The basic procedure to identify the analytes included in the database was based on the use of tR and mass accuracy. Thus, identification was carried out by retention-time windows, defined as tR ± 3 standard deviation (SD), using spiked samples (50 μg/kg, n = 5). Then, the measurement of the accurate mass and the estimation of the mass error were used to confirm the identity of the compound and identify it, setting mass tolerance at 5 ppm.

Most of the analytes formed the protonated molecule ([M+H+]), but some compounds form the sodium adduct [M+Na]+ (that is, diphenylamine, monensin, narasin, prosulfuron, and salinomycin) or the ammonium adduct [M+NH4]+ (acrinathrin, deltamethrin, esfenvalerate, etofenprox, famoxadone, fenpropathrin, fenvalerate, flucythrinate, isocarbofos, ivermectin B1a, oxamyl, penicillin G, penicillin V, permethrin, propargite, salinomycin, silafluofen, tefluthrin, and tetrachlorvinphos). Only 20 compounds were monitored in the negative mode, including carprofen, chloramphenicol, and dichlorprop. Furthermore, in this type of comprehensive method that uses the full-scan mode, it is important to ensure that isobaric compounds are not coeluted. Otherwise, the results will be inaccurate. This is the case of ketoprofen and fenbufen, as well as methiocarb and ethiofencarb, among others, which show identical formulas (and accurate mass) but different retention times. Therefore, it is possible to provide a suitable identification of these analytes.

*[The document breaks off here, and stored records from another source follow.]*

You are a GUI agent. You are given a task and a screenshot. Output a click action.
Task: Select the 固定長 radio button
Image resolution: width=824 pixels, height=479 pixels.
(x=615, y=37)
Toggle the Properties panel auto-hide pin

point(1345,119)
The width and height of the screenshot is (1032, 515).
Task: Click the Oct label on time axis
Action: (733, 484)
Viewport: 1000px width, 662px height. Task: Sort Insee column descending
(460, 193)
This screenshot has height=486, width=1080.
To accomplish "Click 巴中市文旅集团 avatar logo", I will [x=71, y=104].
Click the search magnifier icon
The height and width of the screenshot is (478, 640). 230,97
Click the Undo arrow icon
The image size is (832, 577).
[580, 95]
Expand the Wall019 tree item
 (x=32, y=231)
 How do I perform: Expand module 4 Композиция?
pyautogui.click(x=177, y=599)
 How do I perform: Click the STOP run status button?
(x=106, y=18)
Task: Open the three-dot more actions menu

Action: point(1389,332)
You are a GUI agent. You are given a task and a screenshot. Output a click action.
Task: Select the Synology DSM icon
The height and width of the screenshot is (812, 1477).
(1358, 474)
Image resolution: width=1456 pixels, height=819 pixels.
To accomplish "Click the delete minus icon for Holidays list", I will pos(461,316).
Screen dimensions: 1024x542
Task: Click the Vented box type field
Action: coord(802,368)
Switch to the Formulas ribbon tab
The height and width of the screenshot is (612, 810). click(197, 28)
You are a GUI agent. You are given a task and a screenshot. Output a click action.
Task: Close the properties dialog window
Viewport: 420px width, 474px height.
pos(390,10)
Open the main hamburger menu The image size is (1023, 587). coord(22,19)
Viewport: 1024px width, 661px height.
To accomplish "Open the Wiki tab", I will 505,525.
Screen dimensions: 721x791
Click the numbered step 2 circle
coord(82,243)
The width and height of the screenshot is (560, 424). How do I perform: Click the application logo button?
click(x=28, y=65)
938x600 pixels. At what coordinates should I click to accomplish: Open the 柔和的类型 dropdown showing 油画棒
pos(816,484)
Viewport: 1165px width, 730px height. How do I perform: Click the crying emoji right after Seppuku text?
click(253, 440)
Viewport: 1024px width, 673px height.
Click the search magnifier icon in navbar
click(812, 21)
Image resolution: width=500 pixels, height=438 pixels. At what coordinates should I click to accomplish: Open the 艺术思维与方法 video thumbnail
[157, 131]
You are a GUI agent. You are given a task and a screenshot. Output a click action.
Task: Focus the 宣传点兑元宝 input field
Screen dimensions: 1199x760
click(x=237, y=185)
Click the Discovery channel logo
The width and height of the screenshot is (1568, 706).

Average mass accuracy also was estimated by injecting matrix-matched standards (n = 10) at 100 μg/L of the selected compounds. In general, the average mass error was <3 ppm, except for febantel, malathion, silafluofen, and tefluthrin, which presented mass errors ranging from 3 to 5 ppm. Furthermore, the RSD values associated with this parameter were always <25%.

For the automatic screening method, characteristic information already registered in the database and related to each compound, such as molecular formula, theoretical exact mass, and tR was required to build an Excel (Microsoft) spreadsheet compatible with the automatic screening software (ToxID). This Excel file was then saved as a ".csv" file to be used by the ToxID software, which generated a ".pdf" report for each sample file, showing the identified compounds from the database according to the fixed search criteria (mass tolerance = 5 ppm, retention-time window = 1 min). Then, if no signal was found within the retention-time window of the target compounds, or the accurate mass of a compound had a mass error >5 ppm, the sample was considered negative and was not reprocessed by the confirmation method. On the contrary, if a signal within the retention-time window showing a mass error < 5 ppm was found, the sample was considered as a non-negative sample and it was reprocessed to confirm the results by the confirmation method.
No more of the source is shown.